The medical examiner must sense my need for closure because he motions for me to enter the room. Consciously I pull the brim of my hat down a bit farther even though I’m sure he knows who I am. It’s out of habit when I want privacy.

He joins me on the other side of the steel table. Under the white sheet is the body of the woman who was once the love of my life. Deep down, I had hoped she’d come back, that we’d be a family again, but also knew it would never happen. My life wasn’t one she wanted to live. Not that I could fault her. From the day we met, everything was about my music and me. She was there when I signed my first deal. Stayed up late nursing Stormy to help me write the words that I sing.

The examiner grips the end of the white sheet and looks at me as if I’m supposed to give him some sign that I’m ready.
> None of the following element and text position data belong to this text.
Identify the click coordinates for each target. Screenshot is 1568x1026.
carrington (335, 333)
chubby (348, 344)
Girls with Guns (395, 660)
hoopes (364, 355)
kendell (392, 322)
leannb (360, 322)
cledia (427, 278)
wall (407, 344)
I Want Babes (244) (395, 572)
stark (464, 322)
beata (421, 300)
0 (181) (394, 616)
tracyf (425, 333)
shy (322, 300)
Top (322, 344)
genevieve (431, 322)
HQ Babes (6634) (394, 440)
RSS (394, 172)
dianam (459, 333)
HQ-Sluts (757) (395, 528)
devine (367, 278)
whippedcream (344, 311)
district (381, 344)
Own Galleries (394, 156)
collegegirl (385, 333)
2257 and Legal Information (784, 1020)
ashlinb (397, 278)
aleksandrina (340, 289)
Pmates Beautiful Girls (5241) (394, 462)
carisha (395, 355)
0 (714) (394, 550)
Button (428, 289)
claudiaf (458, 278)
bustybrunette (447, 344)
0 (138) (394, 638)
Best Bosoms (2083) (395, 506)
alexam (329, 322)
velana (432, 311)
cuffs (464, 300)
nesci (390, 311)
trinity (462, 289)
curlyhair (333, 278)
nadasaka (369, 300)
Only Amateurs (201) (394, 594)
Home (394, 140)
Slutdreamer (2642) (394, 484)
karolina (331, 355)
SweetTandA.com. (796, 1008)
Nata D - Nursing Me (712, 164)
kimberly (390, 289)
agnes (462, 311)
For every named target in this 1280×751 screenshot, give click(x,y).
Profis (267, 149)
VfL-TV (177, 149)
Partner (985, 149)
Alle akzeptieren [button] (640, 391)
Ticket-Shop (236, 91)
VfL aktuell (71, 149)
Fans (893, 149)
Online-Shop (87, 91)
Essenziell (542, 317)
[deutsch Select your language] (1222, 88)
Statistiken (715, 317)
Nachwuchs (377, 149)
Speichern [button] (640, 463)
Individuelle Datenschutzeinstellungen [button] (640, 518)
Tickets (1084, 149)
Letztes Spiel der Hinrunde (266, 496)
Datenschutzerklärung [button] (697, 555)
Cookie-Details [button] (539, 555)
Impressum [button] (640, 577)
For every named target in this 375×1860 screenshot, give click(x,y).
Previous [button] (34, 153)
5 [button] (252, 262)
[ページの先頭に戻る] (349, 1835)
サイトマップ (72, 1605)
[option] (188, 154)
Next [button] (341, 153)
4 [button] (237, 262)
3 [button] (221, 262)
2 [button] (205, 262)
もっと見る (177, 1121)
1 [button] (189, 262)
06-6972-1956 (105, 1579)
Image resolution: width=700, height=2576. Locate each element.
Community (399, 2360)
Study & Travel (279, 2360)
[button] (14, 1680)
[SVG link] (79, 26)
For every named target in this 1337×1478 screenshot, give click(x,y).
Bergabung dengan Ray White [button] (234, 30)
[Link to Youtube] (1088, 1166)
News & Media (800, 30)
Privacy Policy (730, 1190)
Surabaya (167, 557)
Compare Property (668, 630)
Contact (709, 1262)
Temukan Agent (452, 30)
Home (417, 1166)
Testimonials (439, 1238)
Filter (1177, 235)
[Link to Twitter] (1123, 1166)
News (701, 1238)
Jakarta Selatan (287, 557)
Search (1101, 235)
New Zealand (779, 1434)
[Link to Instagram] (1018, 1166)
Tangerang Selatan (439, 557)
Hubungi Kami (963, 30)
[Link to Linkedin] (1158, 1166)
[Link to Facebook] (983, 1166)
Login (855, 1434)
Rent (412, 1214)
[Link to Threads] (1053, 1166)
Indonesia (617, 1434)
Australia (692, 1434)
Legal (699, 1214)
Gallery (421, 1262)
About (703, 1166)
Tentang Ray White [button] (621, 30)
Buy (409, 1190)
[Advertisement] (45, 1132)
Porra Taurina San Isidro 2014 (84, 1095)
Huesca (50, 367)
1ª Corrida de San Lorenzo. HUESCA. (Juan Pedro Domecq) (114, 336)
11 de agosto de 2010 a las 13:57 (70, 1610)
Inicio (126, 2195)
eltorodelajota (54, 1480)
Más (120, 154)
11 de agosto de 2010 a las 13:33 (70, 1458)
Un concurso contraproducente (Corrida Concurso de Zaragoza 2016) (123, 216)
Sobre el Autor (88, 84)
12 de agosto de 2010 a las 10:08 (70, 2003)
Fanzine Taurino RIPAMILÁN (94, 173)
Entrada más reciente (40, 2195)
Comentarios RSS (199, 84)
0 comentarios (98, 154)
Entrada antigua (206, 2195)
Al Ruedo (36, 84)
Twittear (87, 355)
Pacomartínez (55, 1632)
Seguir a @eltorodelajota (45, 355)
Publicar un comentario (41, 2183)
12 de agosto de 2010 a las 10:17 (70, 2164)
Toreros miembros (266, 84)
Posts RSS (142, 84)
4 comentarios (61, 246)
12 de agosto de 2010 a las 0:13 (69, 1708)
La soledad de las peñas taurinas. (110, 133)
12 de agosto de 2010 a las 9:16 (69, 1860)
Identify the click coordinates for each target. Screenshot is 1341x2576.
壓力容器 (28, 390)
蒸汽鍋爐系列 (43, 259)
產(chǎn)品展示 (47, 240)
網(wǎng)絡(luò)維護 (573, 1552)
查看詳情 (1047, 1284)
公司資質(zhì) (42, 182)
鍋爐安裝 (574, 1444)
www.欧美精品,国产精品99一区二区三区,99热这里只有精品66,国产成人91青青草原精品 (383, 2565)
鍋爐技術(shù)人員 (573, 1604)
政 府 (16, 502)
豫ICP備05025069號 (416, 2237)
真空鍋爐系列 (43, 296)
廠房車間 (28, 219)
I can honestly say that I will never be ready to see Iris as anything other than being alive and a total pain in my ass.

The sheet is pulled back slowly as if this process needs to be a grand reveal when it should be like ripping off a Band-Aid. It should be in one swift motion, so the agony of knowing you’ve lost someone isn’t prolonged.

But once I can see her face, tears cloud my vision, and my hand is covering my mouth, not because I’m about to throw up again but because my heart is ripping in two.

“Can you positively identify this woman as Iris Austin?” the medical examiner asks.

I nod and turn out of the room, falling right into Barb’s arms as she meets me in the doorway. I cry into her shoulder, much like I did when Iris asked for a divorce, and she rubs my back, telling me that everything will be okay. I should believe her, but I don’t. Nothing will ever be okay since the mother of my children is gone from our lives forever.

The detective leads us into a room where he sits down with a folder in front of him. Barb and I sit across from him, and while I stare at the gray table, Barbara grips my hand.

“Mr. Austin, our preliminary report indicates that Ms. Austin was a passenger in the car. The driver died on impact, and Ms. Austin expired on her way to the hospital. The car was traveling at a high rate of speed with drugs and alcohol being involved with both occupants.”

“Whose car?” I ask.

“Hers,” he says.

“Was anyone else hurt?” Barbara asks. I know what she’s doing when she asks. She wants to be prepared for a lawsuit. It doesn’t matter if the car is in my name or not, once the press gets wind, the vultures will be out.